Wimbledon and the 4th of July – two signposts of summer for me – had already happened.

If we had gone somewhere on vacation it would have likely been in July. By August 1st, the trip seemed as if it had happened a lifetime before rather than mere weeks (at most).

August turned me into a dead man walking as I shuffled toward the first day of classes.

Not this year, though, not this summer.

This summer, there is absolutely not one fiber of my being that has twitched reflexively at the approach of August.

Each morning, I sit drinking coffee in a state of early-morning confusion. The local news is on the television where it remains until the weather forecast has been delivered (at which time, it’s ESPN2 and Mike & Mike In The Morning).

Usually, I halfheartedly listen to the weather, mostly making sure that there isn’t some impending weather disaster headed our direction.

This has been the ritual.

But, the past few weeks my attention to the weather report has been increasingly focused. The extended forecast causes me to marshall the limited powers of concentration I possess at 5:10 a.m.

93-96-98-95-97-94

I study the forecasted daily highs like a hobo that has spent his last dollar on a pick-6 ticket and shake my head.

I welcome August this year because August is next to September and – unless this is the year that summer never ends – that means that the temperatures have to abate.

Ten weeks ago, the marque outside a high school on my morning commute heralded the end of the school year. A week later it wished all to “Have A Great Summer.”

This week, I noticed that a couple letters were missing.

Here are four songs that accompanied me back to school in Augusts past…

John Denver – Annie’s Song
from The John Denver Collection

As six-year old starting school in ’74, I knew John Denver. He had one of the biggest hits in the country with Annie’s Song. Mostly, though, I knew him from his television specials.

There he was – granny glasses, floppy hat – traipsing around in the mountains communing with nature, animals, granola-munching girls in bell-bottomed jeans with long, straight hair. I dug the guy.

I still think Annie’s Song is lovely (if a bit melodramatic).

Joan Jett – Do You Wanna Touch Me (Oh Yeah)
from Bad Reputation

In August of ’82, I was fourteen and headed from the comfortable confines of grade school to the unknown petri dish of high school. It was a fairly seamless transition as I had Will, my best friend from our neighborhood and a year older than me, as a guide.

Music had really gotten it’s hooks in me that summer. My interest having reached critical mass after simmering for about a year or so. It was mostly radio or mix tapes of songs I’d taped from the radio since I owned no more than a dozen cassettes.

One was Joan Jett’s I Love Rock ‘N’ Roll which had been massive since winter -when the title song became an ’80s anthem – and throughout the summer with a version of Crimson And Clover.

By August, I was catching up to her solo debut and another stellar cover song.

Godley & Creme – Cry
from The History Mix Volume 1

Three years later, August brought the beginning of senior year.
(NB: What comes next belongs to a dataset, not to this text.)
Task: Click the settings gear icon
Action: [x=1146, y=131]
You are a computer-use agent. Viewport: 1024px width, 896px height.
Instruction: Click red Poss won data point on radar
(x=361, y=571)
It was a good time, but it had been hyped in the “86″s scrawled on notebooks and spraypainted on bridges since fifth grade.
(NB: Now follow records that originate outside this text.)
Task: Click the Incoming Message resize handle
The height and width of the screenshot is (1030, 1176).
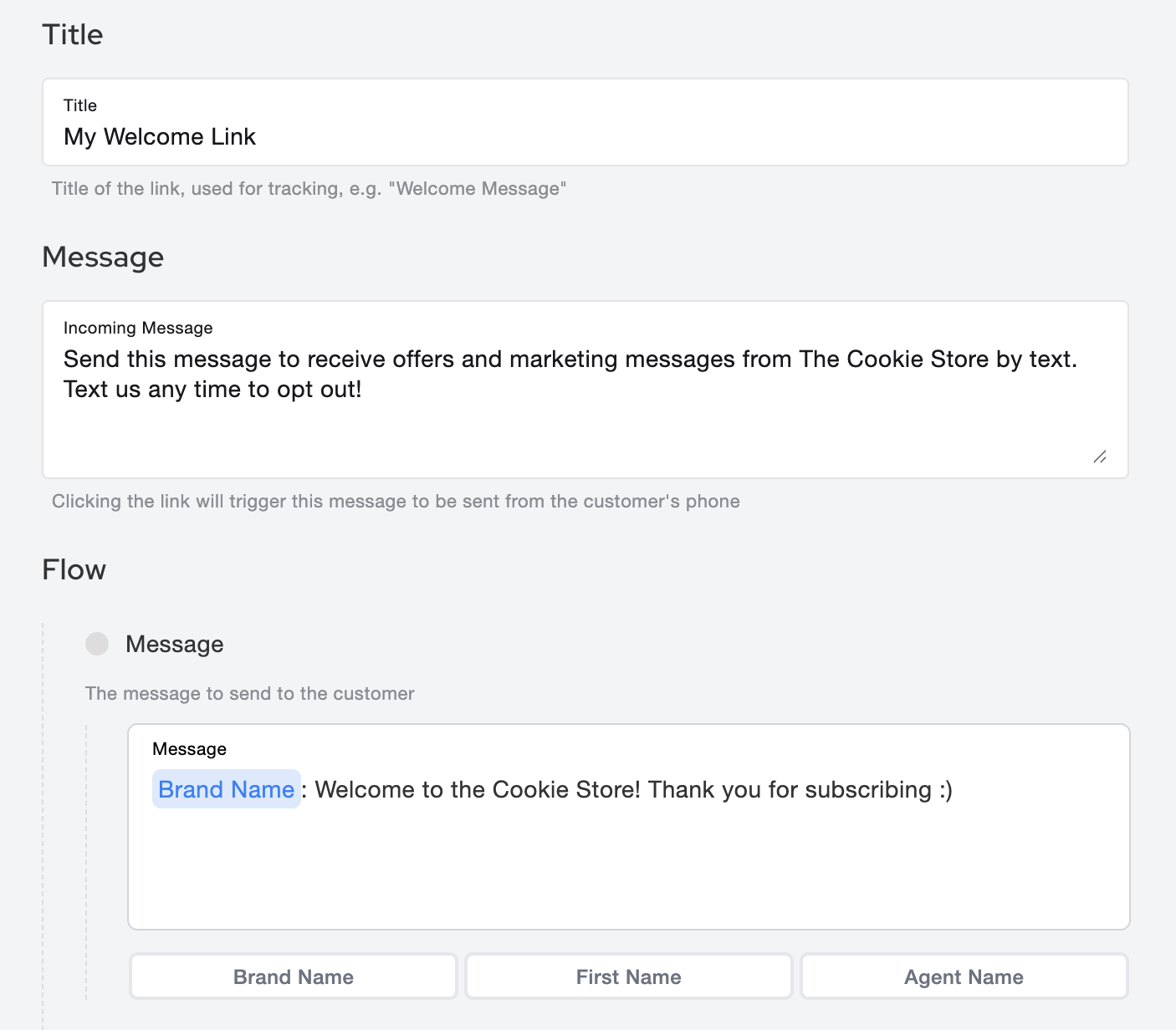Action: coord(1100,456)
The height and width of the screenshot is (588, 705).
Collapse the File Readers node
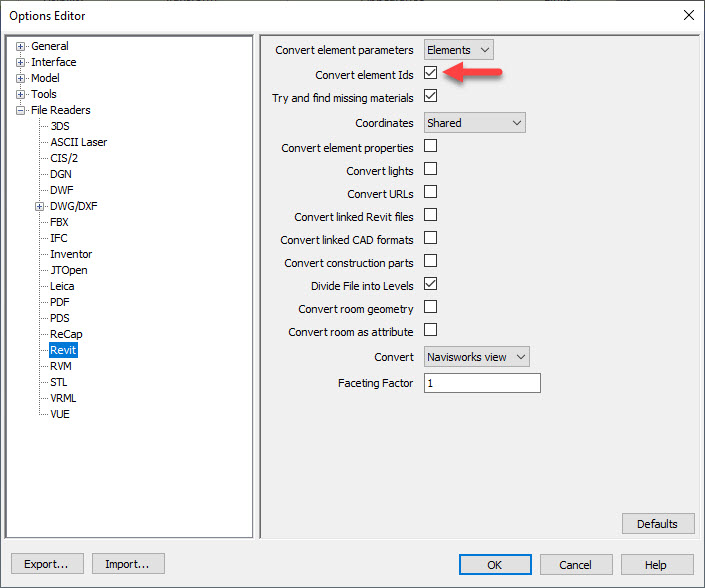click(x=21, y=110)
That August, Godley & Creme’s video for Cry was causing a sensation on MTV. The duo of Kevin Godley and Lol Creme had split from 10cc and become acclaimed producers of videos.
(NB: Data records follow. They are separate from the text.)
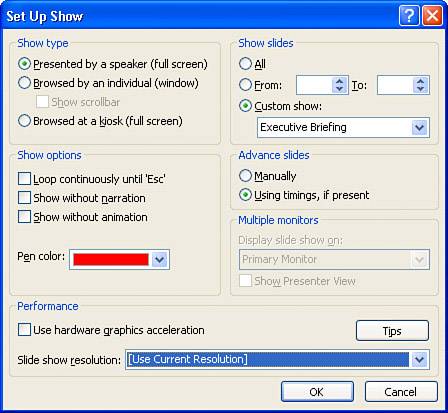Click the Tips button
The height and width of the screenshot is (413, 448).
392,331
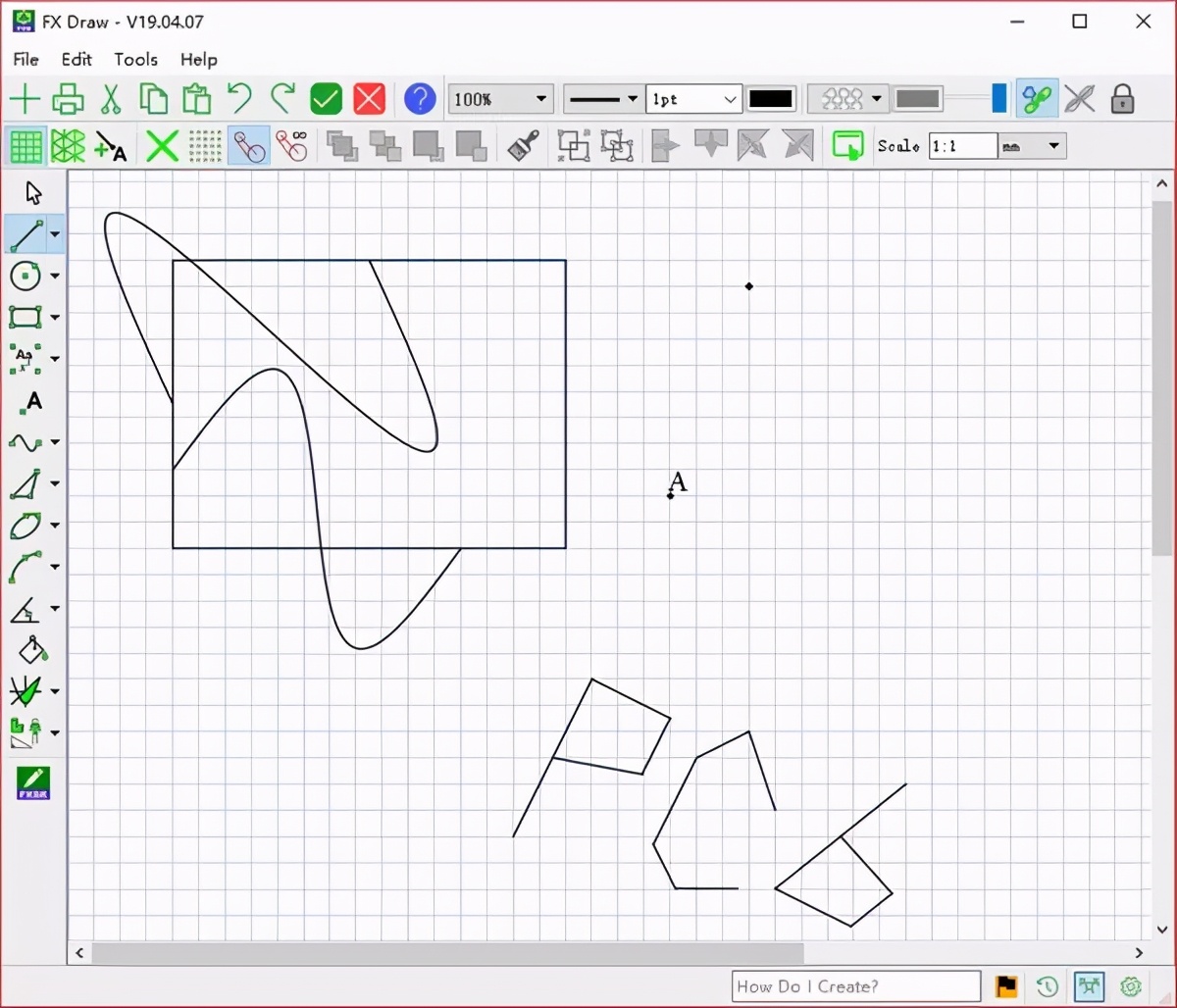
Task: Expand the 1pt line width dropdown
Action: pos(730,99)
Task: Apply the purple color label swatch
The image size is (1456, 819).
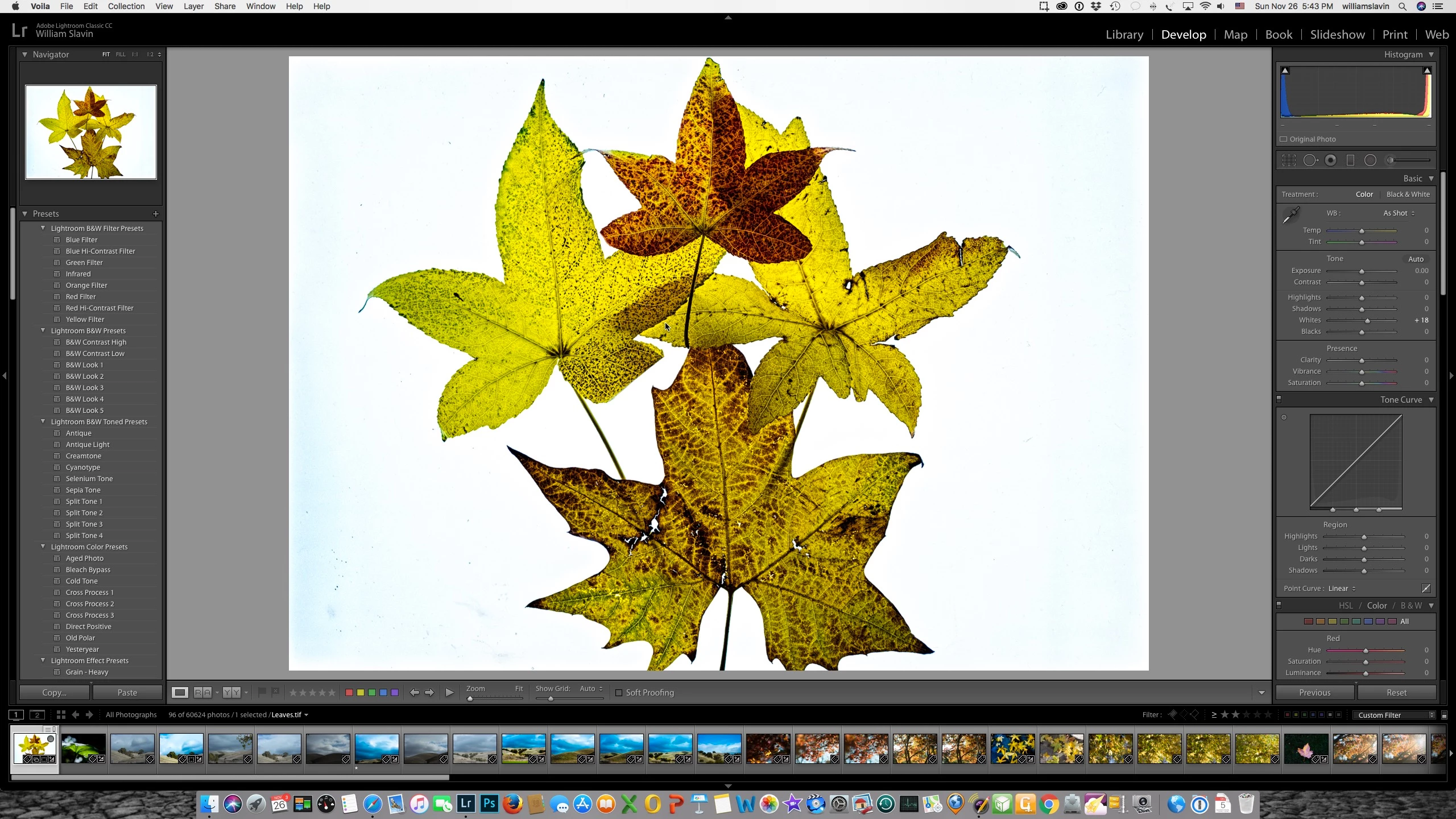Action: 395,693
(Duran Duran’s Girls On Film, Asia’s Heat Of The Moment, The Police’s Every Breath You Take, Wrapped Around Your Finger, and Synchronicity II, Frankie Goes To Hollywood’s Two Tribes…)

Cry was a groundbreaking video and the song is hypnotic.

Tom Cochrane & Red Rider – Boy Inside The Man
from Tom Cochrane & Red Rider

I didn’t realize that Red Rider was relatively unknown in the States until lead singer Tom Cochrane had a solo hit with Life Is A Highway. Growing up in the Midwest, the band got a lot of attention from several rock stations I listened to in the ’80s.

I was the buyer for a large record store in another part of the country when Life Is A Highway became a hit for Cochrane. It seemed clear that, unless they were more than casual music fans, the customers searching for the hit were generally unaware of Cochrane or Red Rider.

But, five years earlier in August, 1986, Cochrane was still a member of Red Rider and, as I prepared to head of to college, I was hearing the band’s Boy Inside The Man on the radio.